Pixel coordinate grounding data:
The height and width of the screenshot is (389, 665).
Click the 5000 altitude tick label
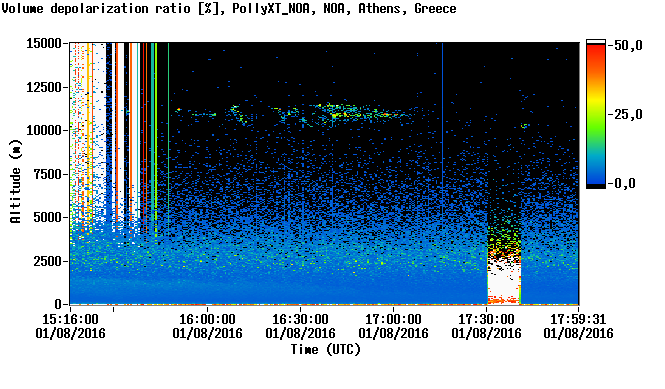(x=47, y=218)
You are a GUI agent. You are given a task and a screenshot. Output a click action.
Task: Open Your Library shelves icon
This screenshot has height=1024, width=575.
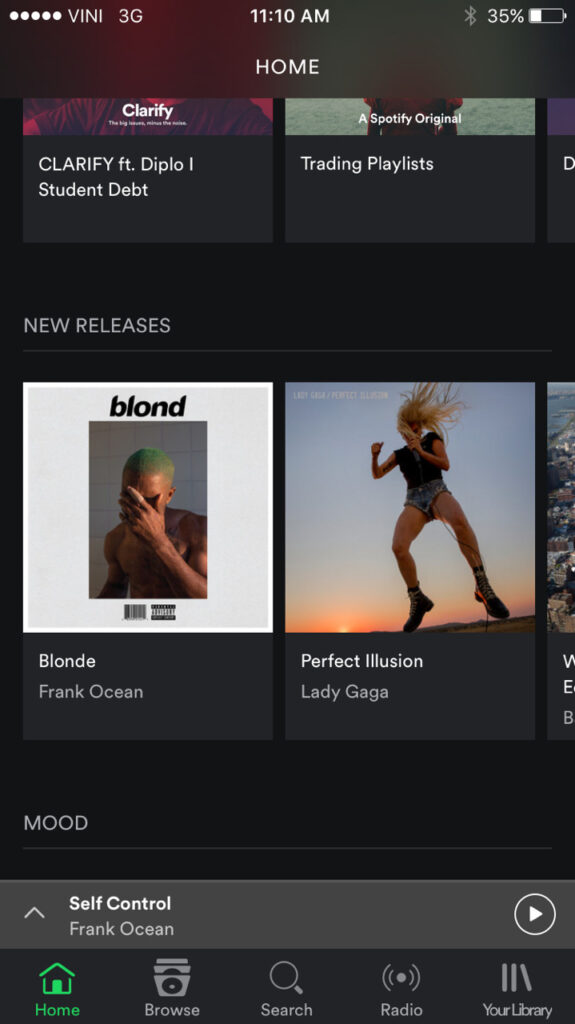point(516,978)
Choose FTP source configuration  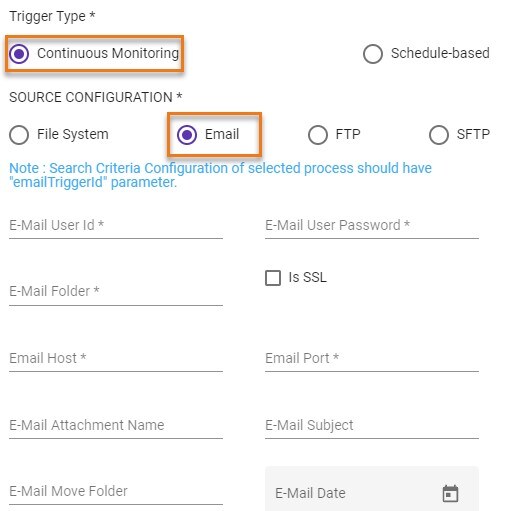tap(318, 135)
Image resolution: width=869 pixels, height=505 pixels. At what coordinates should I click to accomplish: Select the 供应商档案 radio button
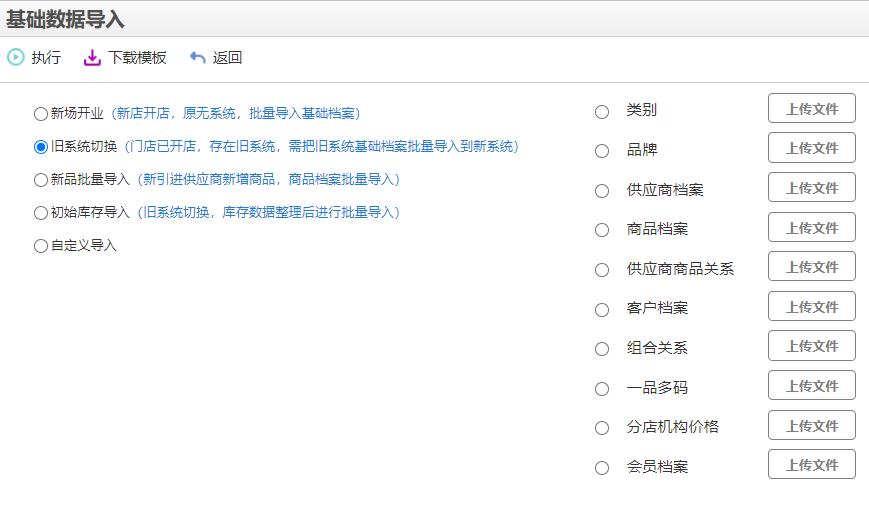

WHAT IS EXPECTED: Pictures do not belong in the copy. Repeat only the lines from the top of the records through the line containing "Task: Open Your Library shelves icon".

EXERCISE SOLUTION:
The height and width of the screenshot is (389, 665).
Click the 5000 altitude tick label
(x=47, y=218)
You are a GUI agent. You are given a task and a screenshot. Output a click action.
Task: Open Your Library shelves icon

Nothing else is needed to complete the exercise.